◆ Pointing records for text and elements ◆

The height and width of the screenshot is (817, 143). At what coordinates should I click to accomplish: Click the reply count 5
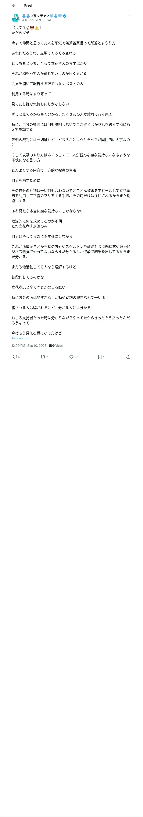[19, 357]
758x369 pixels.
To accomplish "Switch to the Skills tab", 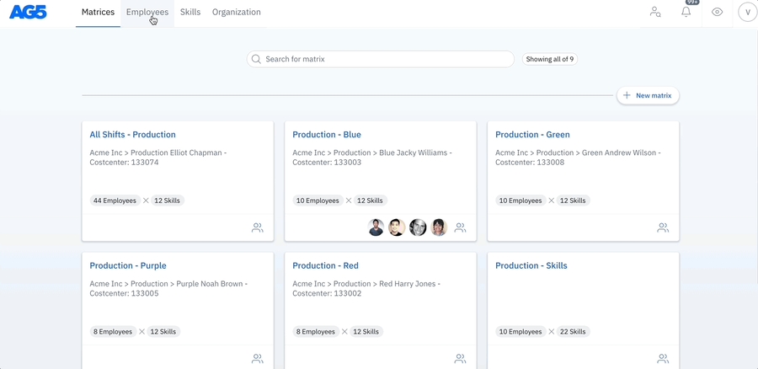I will pyautogui.click(x=190, y=13).
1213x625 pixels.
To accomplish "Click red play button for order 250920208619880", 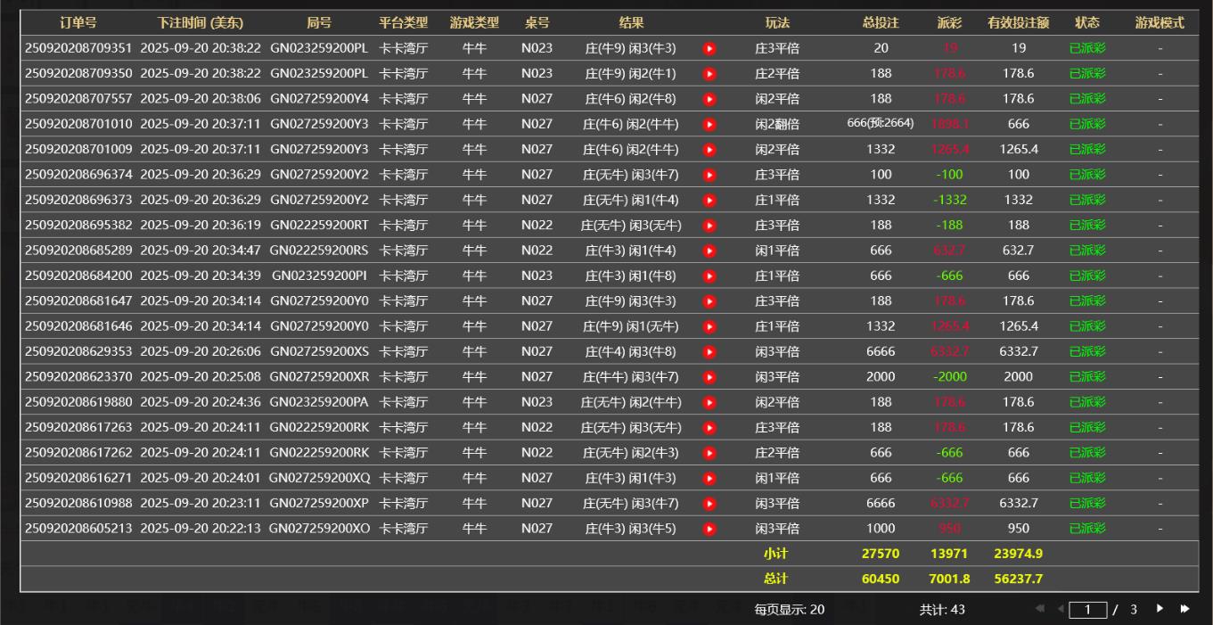I will click(709, 402).
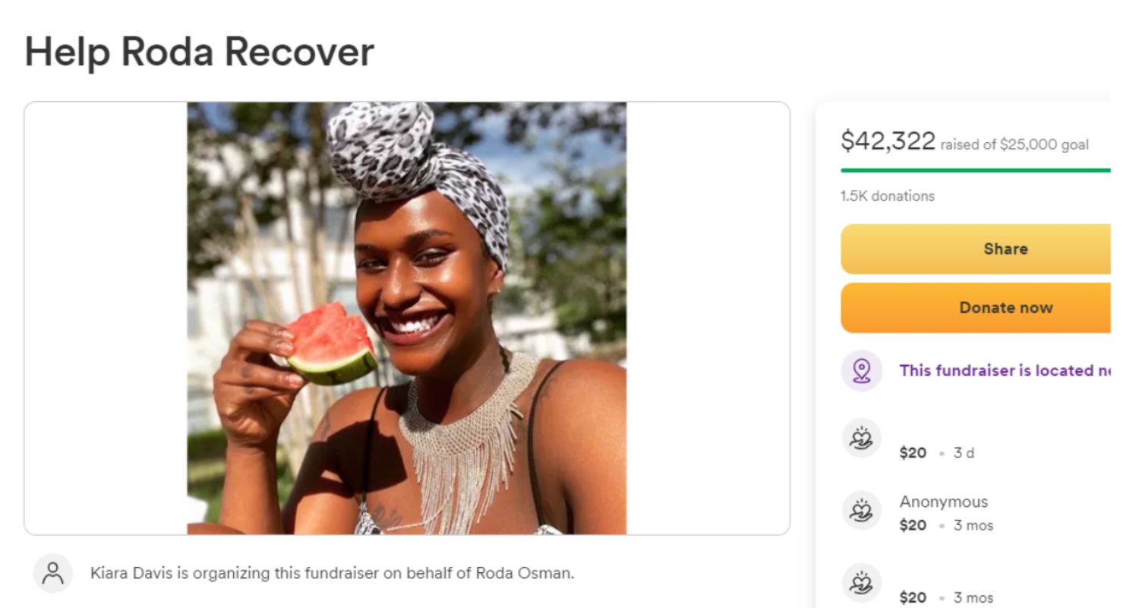Viewport: 1139px width, 608px height.
Task: Click the '$20 · 3 d' donation entry
Action: coord(935,453)
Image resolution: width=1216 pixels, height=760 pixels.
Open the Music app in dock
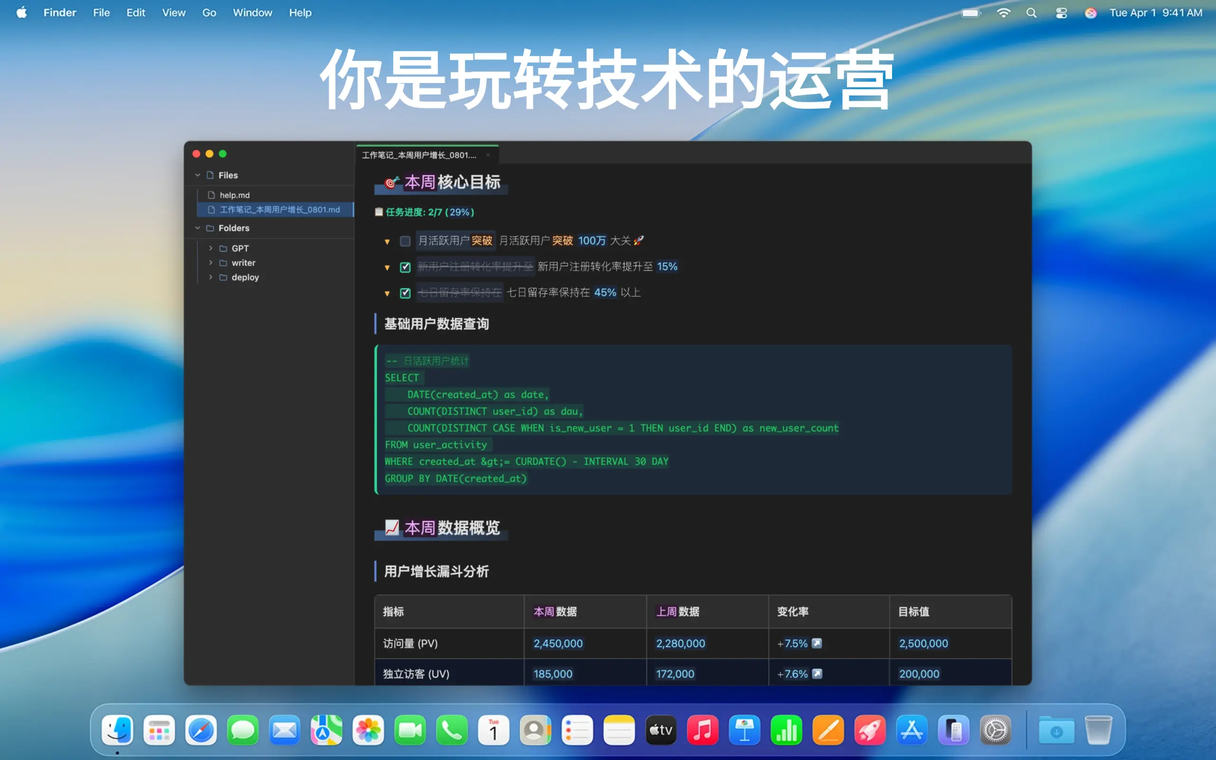pyautogui.click(x=702, y=730)
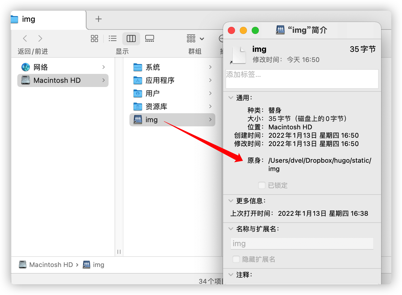Click the 添加标签 tags field
The width and height of the screenshot is (402, 295).
point(302,79)
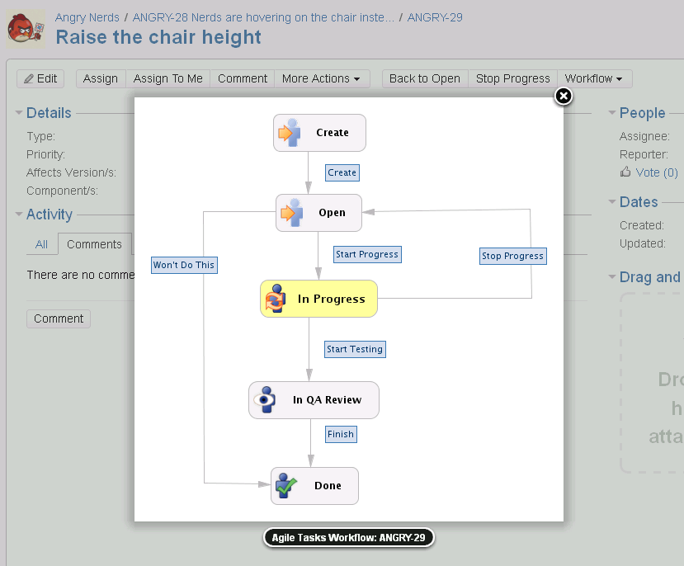Select the Comments tab
Viewport: 684px width, 566px height.
(94, 244)
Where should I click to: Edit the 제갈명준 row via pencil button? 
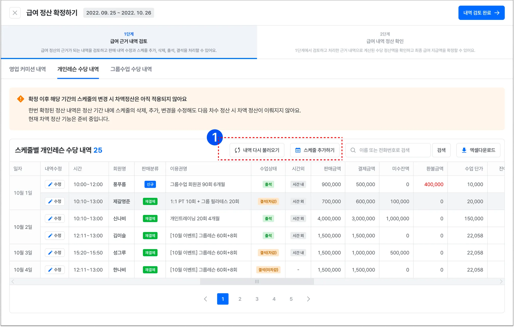pyautogui.click(x=55, y=201)
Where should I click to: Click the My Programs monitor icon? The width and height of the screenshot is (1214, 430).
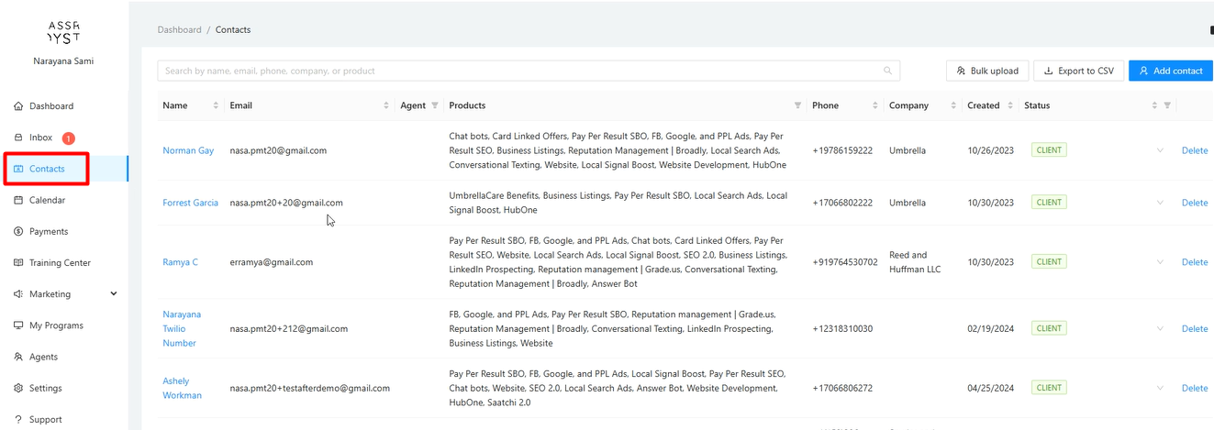coord(18,325)
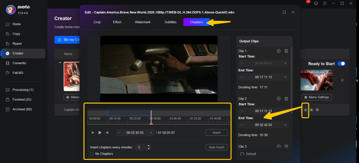Select the Default radio option
Viewport: 359px width, 163px height.
coord(242,154)
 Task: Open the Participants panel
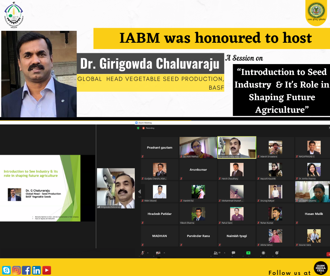[216, 253]
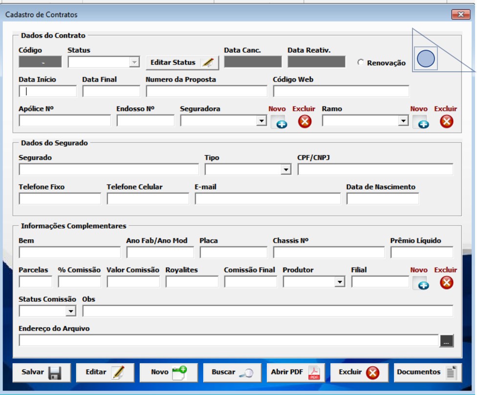477x395 pixels.
Task: Expand the Produtor dropdown
Action: [340, 282]
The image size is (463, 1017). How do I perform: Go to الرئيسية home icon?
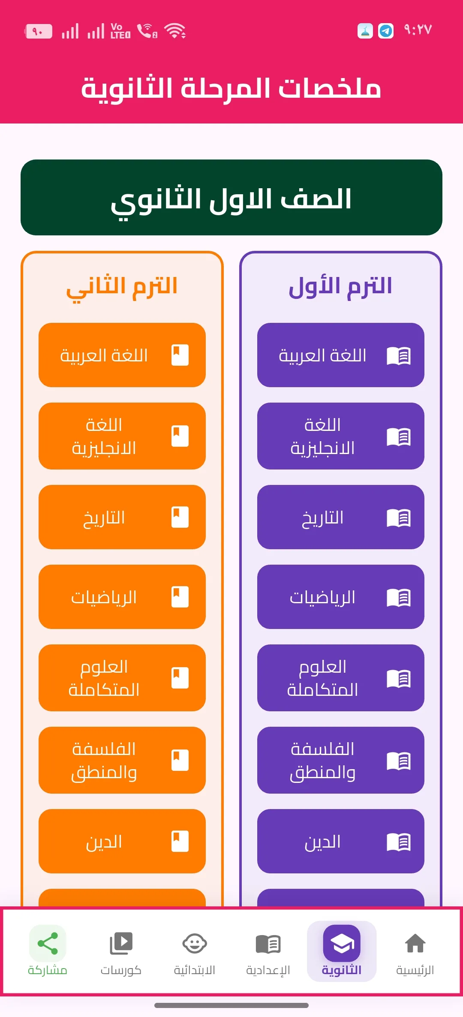(415, 943)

◆ Exercise prompt ◆
Please copy word for word the entries from the line with "Where should I click to: Edit" through the end of the entries, leaving out the pictures.

◆ Result of the task ◆
Where should I click to: Edit the 제갈명준 row via pencil button? 
pyautogui.click(x=55, y=201)
Where should I click to: Click the My Programs monitor icon? The width and height of the screenshot is (1214, 430).
coord(18,325)
Select the Default radio option
Viewport: 359px width, 163px height.
coord(242,154)
 Task: Open the Participants panel
[216, 253]
477x395 pixels.
Task: Expand the Produtor dropdown
Action: [340, 282]
The image size is (463, 1017). How do I perform: Go to الرئيسية home icon?
(415, 943)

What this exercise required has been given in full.